## TASK GOAL
Copy word for word the part of the items that opens with the line containing "Image resolution: width=800" and closes with the line containing "Looking at the screenshot, I should pos(730,383).", including both of those lines.

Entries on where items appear

################

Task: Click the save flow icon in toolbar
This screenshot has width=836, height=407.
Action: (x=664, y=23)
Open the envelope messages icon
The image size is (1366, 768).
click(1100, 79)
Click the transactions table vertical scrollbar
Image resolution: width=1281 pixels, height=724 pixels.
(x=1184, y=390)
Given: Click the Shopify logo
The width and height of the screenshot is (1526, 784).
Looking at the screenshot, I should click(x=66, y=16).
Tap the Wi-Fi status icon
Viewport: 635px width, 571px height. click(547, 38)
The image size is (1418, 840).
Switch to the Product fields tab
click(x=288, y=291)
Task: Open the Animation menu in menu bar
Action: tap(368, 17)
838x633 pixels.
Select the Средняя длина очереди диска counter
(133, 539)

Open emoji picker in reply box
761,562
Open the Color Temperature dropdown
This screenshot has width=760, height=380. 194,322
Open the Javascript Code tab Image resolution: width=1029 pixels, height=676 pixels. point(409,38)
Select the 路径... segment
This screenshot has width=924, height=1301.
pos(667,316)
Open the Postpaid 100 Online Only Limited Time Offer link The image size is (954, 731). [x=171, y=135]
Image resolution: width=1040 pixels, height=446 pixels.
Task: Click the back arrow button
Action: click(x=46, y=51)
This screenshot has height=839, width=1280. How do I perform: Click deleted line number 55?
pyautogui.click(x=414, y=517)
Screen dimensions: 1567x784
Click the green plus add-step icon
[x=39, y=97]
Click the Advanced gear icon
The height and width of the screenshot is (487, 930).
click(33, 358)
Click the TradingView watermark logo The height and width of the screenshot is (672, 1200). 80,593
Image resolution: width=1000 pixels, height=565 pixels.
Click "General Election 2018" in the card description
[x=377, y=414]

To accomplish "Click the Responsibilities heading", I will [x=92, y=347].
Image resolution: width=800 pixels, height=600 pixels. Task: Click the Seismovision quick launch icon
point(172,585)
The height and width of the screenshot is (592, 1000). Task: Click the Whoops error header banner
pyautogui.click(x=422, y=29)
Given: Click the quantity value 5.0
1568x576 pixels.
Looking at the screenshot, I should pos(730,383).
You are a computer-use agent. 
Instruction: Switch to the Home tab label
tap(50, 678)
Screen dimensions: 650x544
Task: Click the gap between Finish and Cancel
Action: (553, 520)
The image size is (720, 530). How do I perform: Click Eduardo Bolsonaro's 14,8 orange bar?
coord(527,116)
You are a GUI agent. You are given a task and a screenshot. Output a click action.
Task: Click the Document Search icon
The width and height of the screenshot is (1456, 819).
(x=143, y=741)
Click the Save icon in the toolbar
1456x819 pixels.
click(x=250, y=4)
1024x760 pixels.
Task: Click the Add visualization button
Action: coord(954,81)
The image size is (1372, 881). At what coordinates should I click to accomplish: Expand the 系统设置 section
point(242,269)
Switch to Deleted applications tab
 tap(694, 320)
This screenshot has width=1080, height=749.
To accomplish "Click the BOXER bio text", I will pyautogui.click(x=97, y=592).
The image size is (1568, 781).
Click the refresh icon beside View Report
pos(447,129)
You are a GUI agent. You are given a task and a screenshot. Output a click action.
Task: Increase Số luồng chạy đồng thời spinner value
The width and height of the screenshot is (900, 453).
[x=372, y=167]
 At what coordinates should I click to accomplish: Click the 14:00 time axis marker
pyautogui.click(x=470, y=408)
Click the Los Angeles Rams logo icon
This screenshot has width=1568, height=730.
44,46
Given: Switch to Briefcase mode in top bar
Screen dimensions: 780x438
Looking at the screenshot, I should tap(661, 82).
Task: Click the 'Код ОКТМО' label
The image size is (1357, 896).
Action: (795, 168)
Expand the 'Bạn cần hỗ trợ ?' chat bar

################

## THE ANSWER
Image resolution: width=800 pixels, height=600 pixels. Task: Click the Seismovision quick launch icon
point(172,585)
The height and width of the screenshot is (592, 1000). Task: Click the Whoops error header banner
pyautogui.click(x=422, y=29)
Given: Click the quantity value 5.0
1568x576 pixels.
Looking at the screenshot, I should pos(730,383).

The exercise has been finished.